Sparrow and Finch Gardening Saving the banana from extinction

Saving the banana from extinction

Cavendish was a great success, saving the banana industry and spreading it around the globe for the next five decades. 99% of exports and almost half the total production in the world are Cavendish varieties. This strength is now the biggest vulnerability for the banana industry. Panama disease is back, and the Cavendish banana is no longer resistant.

It is only a matter of time before the disease returns to the vast plantations in the Caribbean and Central America. The last outbreak of Panama Disease may provide some insight into how to resolve this latest crisis. An unlikely source provided the answer. The answer came not from the jungles in South-East Asia where bananas were native but rather from Chatsworth House. This was the former home of William Cavendish, the Sixth Duchess of Devonshire, a politician and keen gardener.

The Duke and the Gardener

Cavendish hired a young farmer’s child as his head gardener in 1826. Joseph Paxton was the young farmer’s son Cavendish hired as his head gardener in 1826. He used the skills he gained from building experimental greenhouses in Chatsworth to design the Crystal Palace, a famous London landmark.

John Williams, who was a missionary in the Pacific Islands, received Cavendish plants for his ministry. The first specimens of this plant were planted in Samoa back in 1838. From there, the plant spread throughout the world, including to Tonga and Fiji. It also reached Australia and Hawaii, as well as the origin of the banana – New Guinea. Williams was not able to see it, as he had been eaten by New Hebrides islanders in 1839. They were unenthusiastic towards his message.

The Massacre of John Williams National Library of New Zealand

Nicolas Baudin, a French privateer and cartographer, brought the Gros Michel varieties from Myanmar to St Pierre botanical gardens in Martinique at the beginning of the 19th century. The botanist Jean Francois Pouyat took it to Jamaica in 1835. These specimens were probably used to create the banana export industry at the beginning of the 20th century.

Unfortunate accidents

The distribution of banana plants in every place on earth that is hot enough to allow them to grow has been surprising. They are sterile. Wild Bananas contain large, hard seeds that make them difficult to eat. Modern bananas are unable to produce seeds. This genetic quirk has not hindered the spread of bananas. It is the very thing that makes them so desirable. What has made them so vulnerable?

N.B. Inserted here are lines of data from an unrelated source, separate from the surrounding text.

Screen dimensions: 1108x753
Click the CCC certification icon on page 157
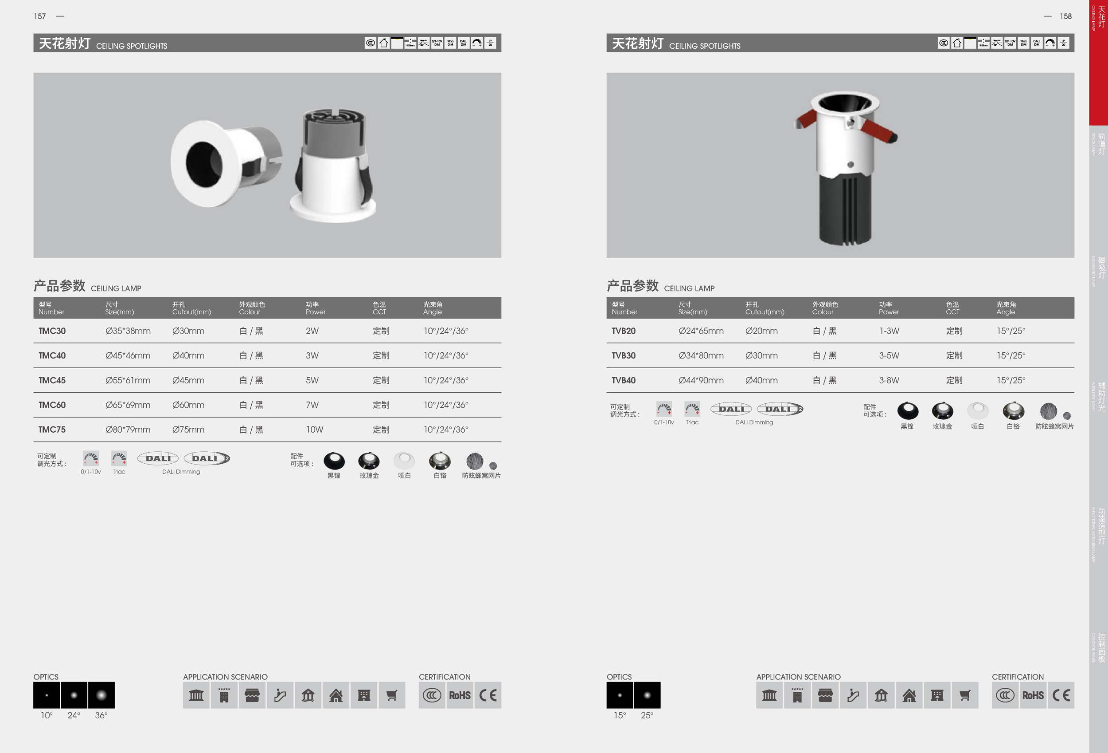[432, 695]
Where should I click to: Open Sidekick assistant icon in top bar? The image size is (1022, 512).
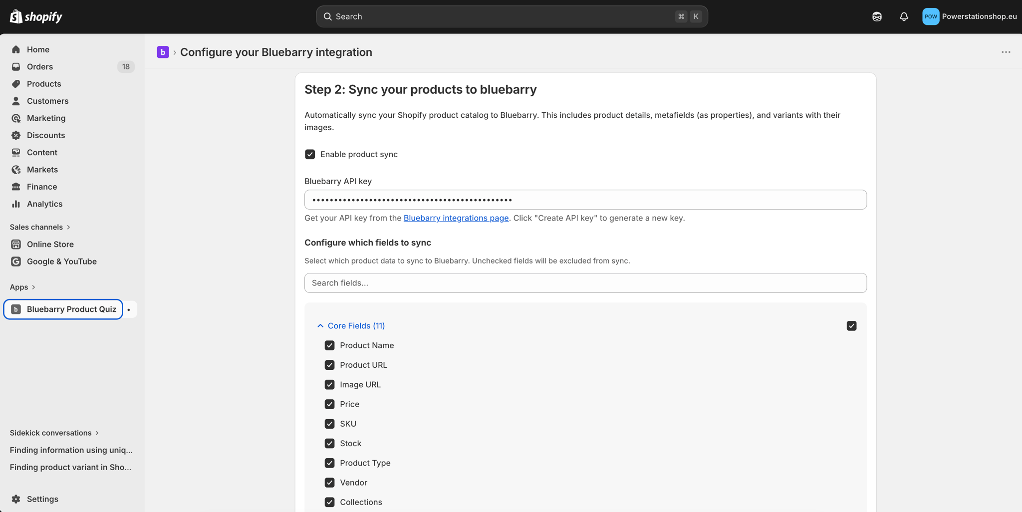(x=877, y=16)
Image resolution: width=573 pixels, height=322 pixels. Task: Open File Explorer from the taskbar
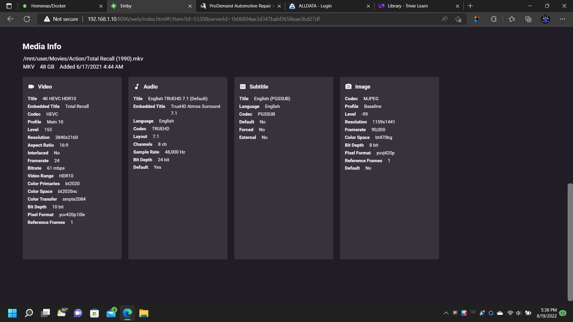click(x=144, y=313)
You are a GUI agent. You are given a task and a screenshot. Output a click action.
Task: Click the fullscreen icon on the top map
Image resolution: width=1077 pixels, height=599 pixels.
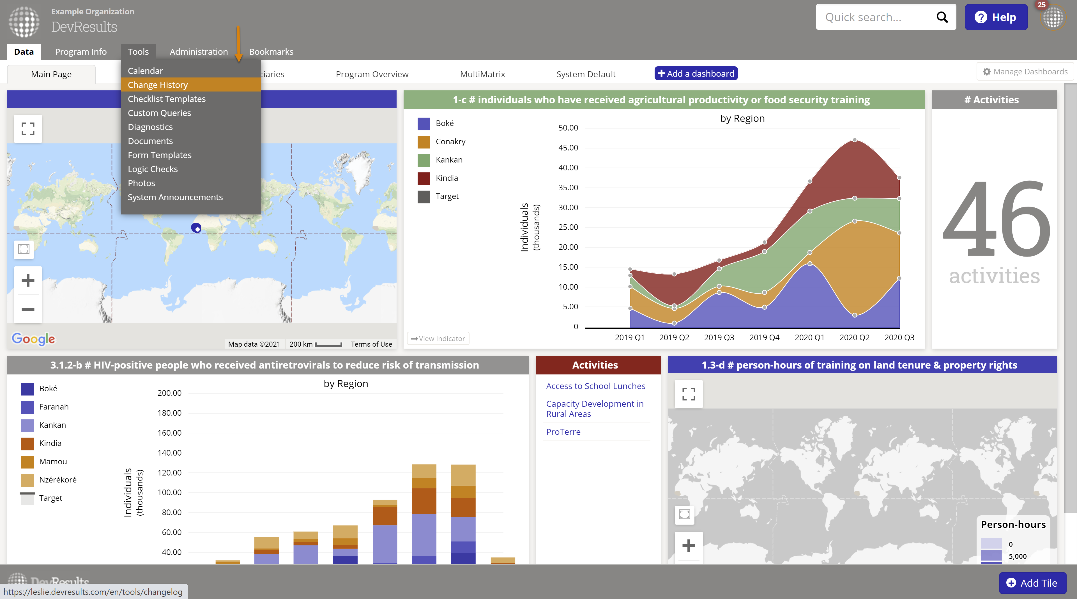[x=28, y=128]
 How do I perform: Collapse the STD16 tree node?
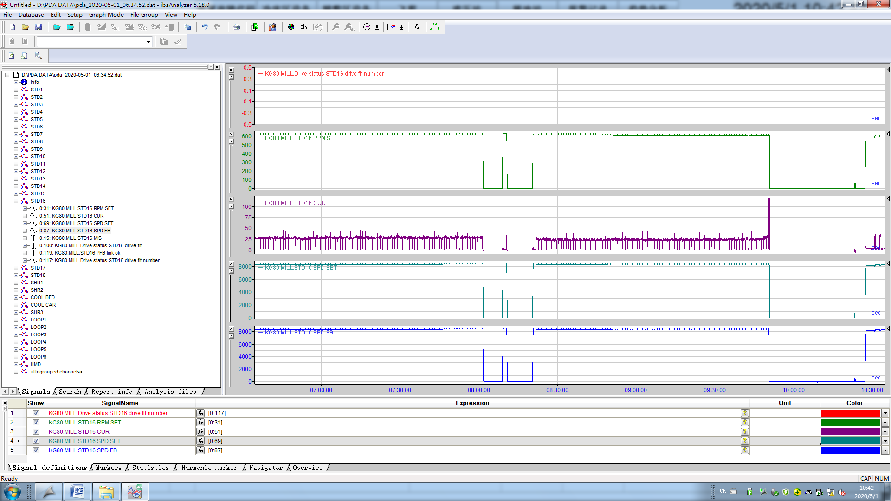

They cannot reproduce sexually because their chromosomes can’t be equally divided to create a sex cell, as happens in “diploid” organisms (such as humans, most animals, and many plants) that have two copies of each chromosome. They cannot reproduce sexually because their chromosomes can’t be divided equally to make a sex-cell, like “diploids, which have two copies of each of the chromosomes (such as human beings, many animals, and most plants).

This type of triploid can occur when the formation of sex cells in diploid organisms is not completed properly. Sometimes, cells with two copies of a chromosome are formed instead of just one. These cells can fuse with normal sex cells, but the resultant plant will have two chromosomes from one parent and a chromosome from the other. This prevents it from producing viable sex cells. The banana plant can still produce fruit, but it cannot make seeds.

This may seem like a problem at first, but plants do not rely solely on sexual reproduction. New plants can be grown by cuttings. And new banana trees, also known as suckers, are often produced from existing plants.

They could not have known about chromosome numbers. Most of the varieties they grew were triploid. They must have learned to keep an eye out for these lucky accidents and grow them instead of their wild and weedy relatives.

It has both positive and negative consequences. Cuttings produce identical plants, with the exception of a few mutations. This eliminates chance and variety from the equation. We only take cuttings from trees that have fruit and are vigorous. All of the new plants will look similar to the original tree.

It is also great for any disease that infects them because if it gets a foothold, those nearby will be vulnerable as well. It is, unfortunately, also good for any disease which infects the bananas. If it gains a foothold, it will spread to all of the trees in that area. This is exactly what’s happening.

Panama returns

In 1874, the first case of Panama disease was discovered in Australia. The banana leaves stopped growing first. They began to curl up and wilt. The trees eventually dried up and died. The disease first appeared in 1890 in the country that bears its name. It spread over the next thirty years to the Caribbean and Central American nations.

In 1910, the cause was finally identified as Fusarium oxysporum Cubense, or simply “Foc.” The channels that carried water and minerals to the leaves from the roots became blocked. The fungus was thought to have clogged these channels, but now we know that the plants themselves plug them in an attempt to prevent the fungus from spreading.